IN DIESEN RÄUMEN BAUEN WIR UNSERE VERGANGENHEITEN AUF PAPIER | Kunstbuch
Eine Verortung der persönlichen Erinnerung, Stefanie Pichler

Leporello, 2010
, Aufl. 3 Expl., 78 Seiten, Zeichnung, Text, Fotografie, Papier, Leinen, 15×19 cm

In dem Kunstbuch: „In diesen Räumen bauen wir unsere Vergangenheiten auf Papier“ bewege ich mich an der Grenze vom individuellen zum kollektiven Erinnern. Die Identifikation der betrachtenden Personen ist jenes Potential, welches das kollektive Erinnern möglich macht. Kindheitserinnerungen, dessen gemeinsamer Nenner ein Generationen-Ort ist, wechseln sich ab, mit fiktiven und dokumentarischen Dialogen zwischen der Enkelin und der Großmutter. Dabei verschwimmt Realität, Phantasie und Traum. Eigene Texte, Zeichnungen und Fotografien verbinden sich in assoziativer Weise und finden ihren Platz in dem Weiß eines Leporellos.

Ich sehe das Buch als eine Arbeit die sich zwischen bildender Kunst und Wortkunst bewegt. Denn alleinig die Vernetzung, ein Ineinandergreifen unterschiedlich medial materialisierter Erinnerungen und Assoziationen vermag es, das Abwesende zu verkörpern und zu repräsentieren. 
Das Buch ist somit nicht nur materialisierte, wiederbelebte Erinnerung, sondern auch Sinnbild für meine Theorie der Erinnerung. Die intensive Auseinandersetzung mit aktuellen Theorien über Erinnerung hat mich eine Arbeitsweise entwickeln lassen, die es schafft, Erinnerung zu instrumentalisieren und dennoch ihre Magie zu bewahren. Sie nähert sich dem Erinnern von zwei Seiten. Einerseits dem Dokumentieren, um zu vermitteln und festzuhalten und andererseits dem assoziativen Prozess der Entstehung selbst. Es spannt den Bogen vom Gedächtnis und seinen Bildern zur Verselbstständigung des Raums über die Erzählungen vom Leben.

Was heißt es sich zu erinnern? Welche Situationen bleiben uns als Bilder, Emotionen erhalten? Wie manifestiert sich unsere Erinnerung in etwas Materiellem? Wie können Erinnerungen künstlich konserviert werden? Was ist erinnerungswürdig?

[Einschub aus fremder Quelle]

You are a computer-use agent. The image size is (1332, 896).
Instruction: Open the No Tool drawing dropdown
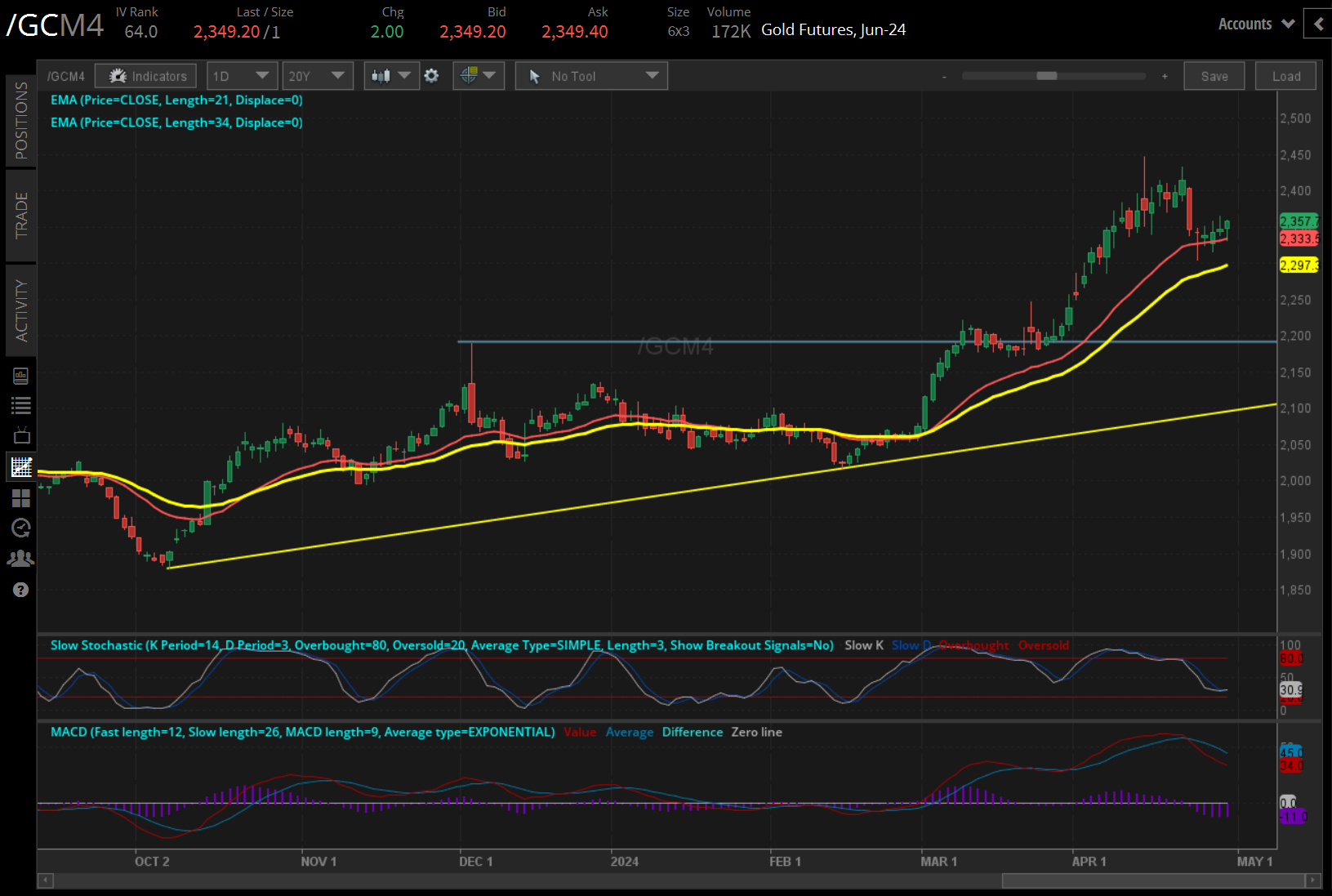[590, 76]
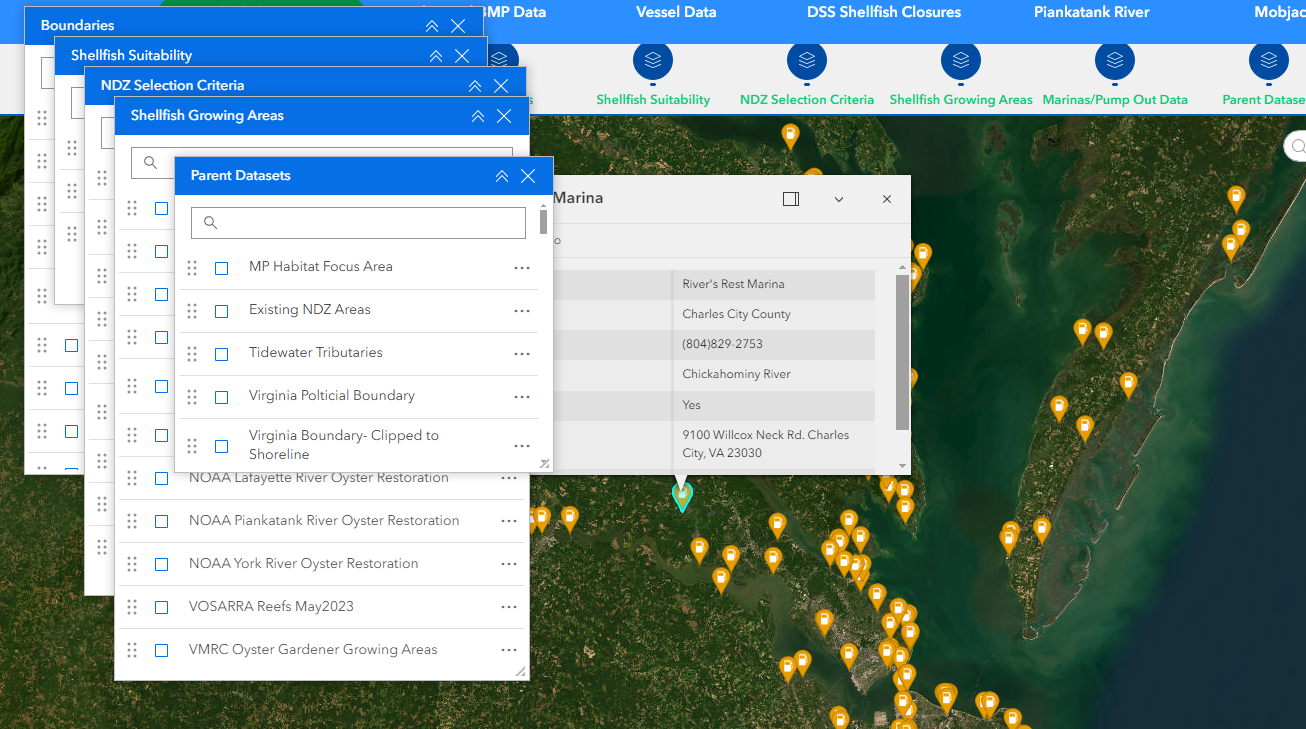Open the NDZ Selection Criteria widget icon
This screenshot has height=729, width=1306.
(x=806, y=62)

Wo und für wen wird das Vergangene sichtbar und kommunizierbar? Was bleibt an Vergangenem? Warum wollen wir uns verewigen und wie kann man sich verewigen? Wie lebt man weiter?

Der Umgang mit diesen Fragen und schlussendlich deren Umsetzung kann sich in unterschiedlichste Bereiche ausdehnen und sich in Erzählung, Wissenschaft oder Poesie wieder finden. Das Buch ist ein Versuch, in poetischer Weise diese Fragen zu verorten und zu erzählen. Anhand von Erinnerung und des Wiedererlebens soll das Verschwinden, die Endlichkeit eines jeden Menschen thematisiert werden. Sie macht Vergangenes präsent und belebt es erneut. Sei es die Erinnerung an die Kindheit oder an Menschen, die nicht mehr in unserer Nähe sind. Im Laufe des Buches unternehme ich Wiederbelebungsversuche von Vergangenem, wie das Aufscheinen des Nusslikörs, von dem Nussbaum, den es nicht mehr gibt, oder das Feststellen des eigenen Überlebens, während wir die Gesichter der Menschen sammeln.